Energy advocacy group gives Utah B+ grade for electric car policies

An energy conservation advocacy group is giving Utah a B+ for new policies that promote electric vehicle use. Photo courtesy NASA.

SALT LAKE CITY – Utah lawmakers are scoring good grades with an energy conservation group for enacting laws and policies that benefit electric vehicle use. 

Will Toor, transportation program director at the Southwest Energy Efficiency Project, says his organization recently gave Utah a B-plus grade for its policies on electric vehicles resulting from this year’s Legislative Session. 

“We also looked at the fact that based upon vehicle sales in 2013, when you look at the percentage of new vehicles being purchased that are electric vehicles, Utah, even prior to this latest round of policies, was already in the top 10 markets in the United States,” he says.

Toor explains Utah’s B-plus grade is linked to the new tax credit toward the purchase of an electric vehicle, the law requiring the state to convert half of its vehicle fleet to cleaner fuel engines by 2018 and state grant funding available to retrofit or replace vehicles to meet clean air standards.

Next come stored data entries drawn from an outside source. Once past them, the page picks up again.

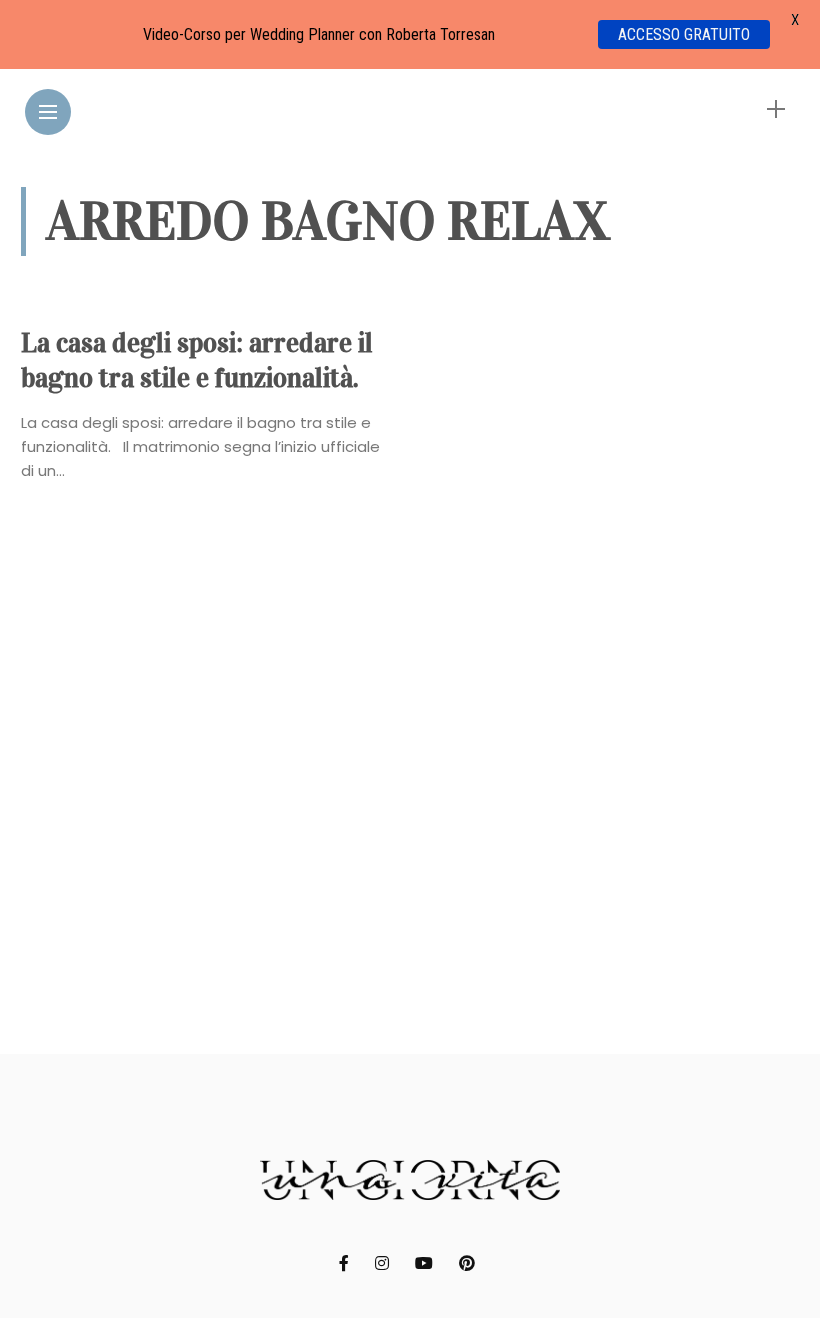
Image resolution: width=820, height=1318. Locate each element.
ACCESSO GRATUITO (684, 34)
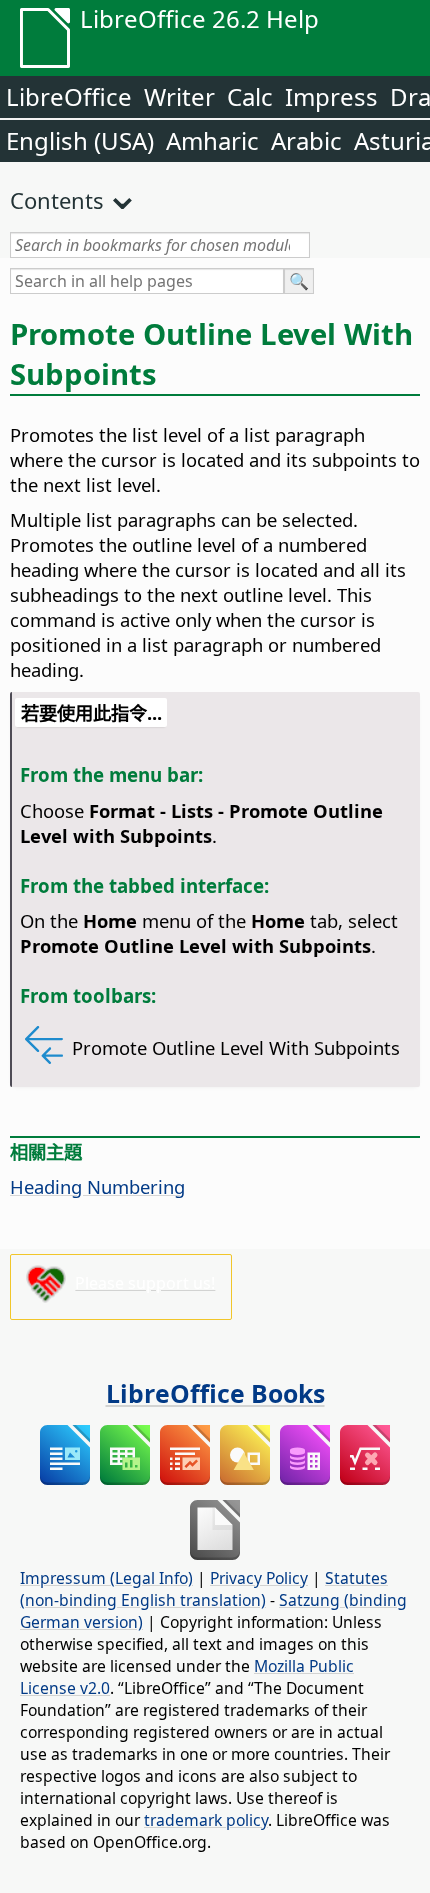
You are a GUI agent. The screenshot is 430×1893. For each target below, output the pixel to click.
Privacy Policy (259, 1578)
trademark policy (206, 1820)
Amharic (212, 140)
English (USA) (80, 140)
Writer (179, 96)
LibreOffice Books (215, 1393)
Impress (331, 96)
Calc (250, 96)
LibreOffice (69, 96)
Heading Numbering (97, 1186)
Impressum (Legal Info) (106, 1578)
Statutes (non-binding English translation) (204, 1589)
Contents (57, 200)
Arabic (306, 140)
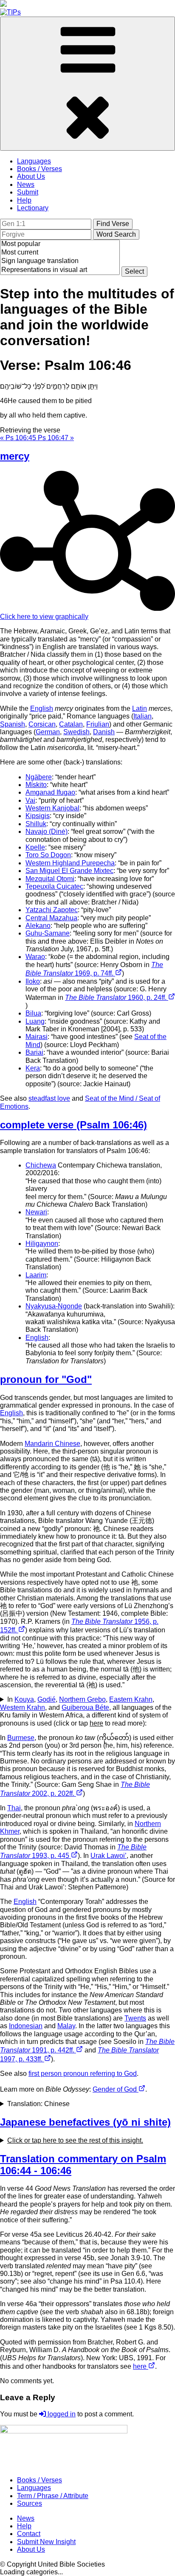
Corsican (42, 724)
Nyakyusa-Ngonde (53, 1306)
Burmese (20, 1737)
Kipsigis (37, 815)
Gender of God (115, 2089)
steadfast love (49, 1098)
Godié (46, 1699)
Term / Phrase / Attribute (52, 2495)
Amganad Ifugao (50, 792)
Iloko (32, 981)
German (48, 732)
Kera (32, 1068)
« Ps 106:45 (19, 437)
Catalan (71, 724)
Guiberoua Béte (85, 1707)
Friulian (97, 724)
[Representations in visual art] (59, 270)
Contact (28, 2533)
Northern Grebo (82, 1699)
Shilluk (35, 823)
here (140, 2366)
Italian (142, 716)
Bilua (33, 1013)
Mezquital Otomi (49, 878)
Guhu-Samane (47, 933)
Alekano (38, 925)
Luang (35, 1021)
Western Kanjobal (52, 808)
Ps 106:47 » (56, 437)
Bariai (34, 1052)
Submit (27, 192)
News (25, 184)
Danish (104, 732)
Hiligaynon (41, 1243)
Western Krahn (22, 1707)
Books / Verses (39, 168)
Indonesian (25, 2025)
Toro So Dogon (48, 855)
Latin (139, 708)
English (41, 708)
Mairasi (36, 1036)
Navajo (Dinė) (46, 831)
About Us (31, 176)
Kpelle (35, 847)
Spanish (12, 724)
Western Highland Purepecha (70, 863)
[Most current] (59, 253)
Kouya (24, 1699)
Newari (36, 1212)
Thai (14, 1808)
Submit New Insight (46, 2541)
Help (24, 200)
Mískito (36, 784)
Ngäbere (38, 777)
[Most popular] (59, 244)
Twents (135, 2018)
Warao (35, 956)
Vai (30, 800)
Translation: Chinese (38, 2103)
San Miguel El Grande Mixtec (69, 870)
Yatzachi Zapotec (51, 909)
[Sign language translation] (59, 261)
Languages (34, 161)
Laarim (35, 1275)
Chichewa (40, 1165)
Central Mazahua (51, 918)
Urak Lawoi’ (108, 1855)
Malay (66, 2025)
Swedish (76, 732)
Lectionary (32, 208)
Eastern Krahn (130, 1699)
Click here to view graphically (44, 616)
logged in (61, 2414)
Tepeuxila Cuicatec (54, 886)
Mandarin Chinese (52, 1443)
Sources (29, 2503)
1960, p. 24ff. (116, 997)
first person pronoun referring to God (82, 2073)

Rep. Patrice Arent, who co-chairs the bipartisan Clean Air Caucus, says during this year’s Legislative Session, lawmakers approved $4.7 million in funding for a dozen measures aimed at improving air quality. 

Toor says that Utah seems to be a politically conservative state with more progressive views on climate issues.

“My view of Utah politics is that there’s a really strong pragmatic streak that runs through Utah politics, where people want to figure out how to solve problems,” he says. “And I feel like that’s how people are approaching this issue.”

Toor says Utah is second only to Colorado in the Southwest Energy Efficiency Project’s rankings of several Southwestern States’ electric vehicle policies.